Even when Zimbabwe's bad news escapes, it rarely resonates loud or long. The world is weary of this long-winded, eight-year crisis, he says. Insidious and unending, in terms of news value, it is easily eclipsed by Iraq and Afghanistan and Darfur. In his brief, low-key Australian visit - which the Department of Foreign Affairs and Trade sponsored - Ncube's message has focused not on the issues on the ground in Zimbabwe, but on the one confronting Australians. Whether to send an Australian cricket team to tour Zimbabwe. The answer, from Ncube, is an emphatic "no". "It will be used by Mugabe for his own propaganda. To show how important he is, how important Zimbabwe is, his Government is. For Australians to come over there will give him a big boost. (Mugabe) is being isolated already by his own party." But he is clinging fast to power. Touring Australian cricketers would be given a carefully stage-managed view of Zimbabwe, chaperoned to locations dressed up for their visit with funds the nation can't afford. "They will not see the backyard, where the distress is.
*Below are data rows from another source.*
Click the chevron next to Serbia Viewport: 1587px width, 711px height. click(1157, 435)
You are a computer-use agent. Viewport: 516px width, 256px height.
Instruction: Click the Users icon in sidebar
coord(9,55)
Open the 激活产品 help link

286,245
The Federal Government is against the tour, and has offered to pay Zimbabwe millions of dollars in compensation if the Australian cricket team backs out of its commitment. Foreign Affairs Minister Alexander Downer met Cricket Australia officials and players in Melbourne this week to try to persuade them to stay home. If the world champions went to Zimbabwe "the regime will be able to say, well, some politicians are isolating us but, look, we have the world's greatest cricket team here. Isn't that a wonderful thing? It shows that not all of the world are angry with Zimbabwe". Prime Minister John Howard has also said he is increasingly of the view that the tour should not proceed. A spokesman for Cricket Australia, Peter Young, told The Sydney Morning Herald that to pull out would risk Australia's relations with world cricket. Cricketing nations including India and South Africa are opposed to a boycott.

It's a debate Ncube is happy to have stirred and to see drag on, so long as it draws attention to the plight of Zimbabwe's 11 million people. Meanwhile, despite Mugabe's threats, Ncube returns to his pulpit tomorrow to preach his plea for peaceful revolution, urging the people to find the energy and courage for a popular mass uprising akin to that of the Ukraine, or the Philippines' Rosary Revolution of 1986, which ousted then-president Ferdinand Marcos. He is not averse to veiled warnings of retribution himself, though he leaves the work to the divine. The Powerpoint presentation he has taken on the road to aid groups in Australia finishes with a quote from Amos 6, verses 4-7. "Woe to those who lie upon beds of ivory, and stretch themselves upon their couches, and eat lambs from the flock and calves from the midst of the stall; who sing idle songs to the sound of the harp, and like David invent for themselves instruments of music; who drink wine in bowls, and anoint themselves with the finest oils, but are not grieved over the ruin of Joseph! Therefore they shall now be the first of those to go into exile, and the revelry of those who stretch themselves shall pass away."